Showing revision 1.0
Auto-BIDSify - User Guide

Automated Neuroimaging Data Standardization

Convert any neuroimaging dataset to BIDS format using LLM-powered intelligence

What is Auto-BIDSify?

LLM-First Architecture

Uses LLM for semantic understanding of your dataset structure

9-Stage Pipeline

Comprehensive workflow from data ingestion to BIDS validation

Universal Compatibility

Works with any naming convention - no hardcoded rules

Supported Formats

MRI
  • • DICOM (.dcm)
  • • NIfTI (.nii, .nii.gz)
  • • JNIfTI (.jnii, .bnii)
fNIRS
  • • SNIRF (.snirf)
  • • Homer3 (.nirs)
  • • MATLAB (.mat)

Interactive Demo

Before & After Comparison

❌ Before (Non-standard)
my_dataset/
├── Beijing_sub82352/
│   ├── anat_mprage/
│   │   ├── scan.dcm
│   │   └── scan_002.dcm
│   └── func_rest/
│       ├── fmri_001.dcm
│       └── fmri_002.dcm
├── Cambridge_sub06272/
│   ├── anat_mprage/
│   │   └── scan.dcm
│   └── func_rest/
│       └── fmri_001.dcm
├── Beijing_sub19283/
│   └── ...
└── README.txt

Issues:

  • • Non-standard subject naming
  • • DICOM files not converted
  • • Missing BIDS metadata

Usage Guides

🚀 End-to-End Pipeline

Run the complete conversion in one command.
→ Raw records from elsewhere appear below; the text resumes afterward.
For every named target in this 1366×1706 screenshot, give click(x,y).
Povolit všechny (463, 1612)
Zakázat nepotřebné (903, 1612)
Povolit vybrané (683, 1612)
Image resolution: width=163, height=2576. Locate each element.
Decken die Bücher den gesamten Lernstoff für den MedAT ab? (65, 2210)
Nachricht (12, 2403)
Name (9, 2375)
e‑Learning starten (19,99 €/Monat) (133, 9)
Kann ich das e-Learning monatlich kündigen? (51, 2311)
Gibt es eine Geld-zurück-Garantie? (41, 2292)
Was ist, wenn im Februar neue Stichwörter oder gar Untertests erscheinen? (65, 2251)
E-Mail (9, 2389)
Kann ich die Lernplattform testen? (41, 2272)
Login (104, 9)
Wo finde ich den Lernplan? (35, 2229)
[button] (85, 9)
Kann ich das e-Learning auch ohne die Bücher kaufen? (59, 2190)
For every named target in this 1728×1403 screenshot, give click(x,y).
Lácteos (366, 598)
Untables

The pipeline automatically executes all 9 stages from data ingestion to BIDS validation.

1
Prepare Your Dataset

Organize your neuroimaging data in a single directory:

my_dataset/
├── subject1/
│   ├── anat/
│   │   ├── T1w_001.dcm
│   │   └── ...
│   └── func/
│       ├── fmri_001.dcm
│       └── ...
├── subject2/
├── README.txt  # Optional
└── protocol.pdf # Optional
Note: Auto-BIDSify works with any naming convention. No need to rename files manually!
2
Run Auto-BIDSify

Execute the full pipeline with a single command:

python cli.py full \ --input my_dataset/ \ --output outputs/run1/ \ --model qwen \ --modality auto \ --nsubjects 10 \ --describe "Multi-site fMRI study with T1w and resting-state scans"

⚠️ Required: The --describe parameter is mandatory. Provide a clear description of your dataset to help the AI understand its structure.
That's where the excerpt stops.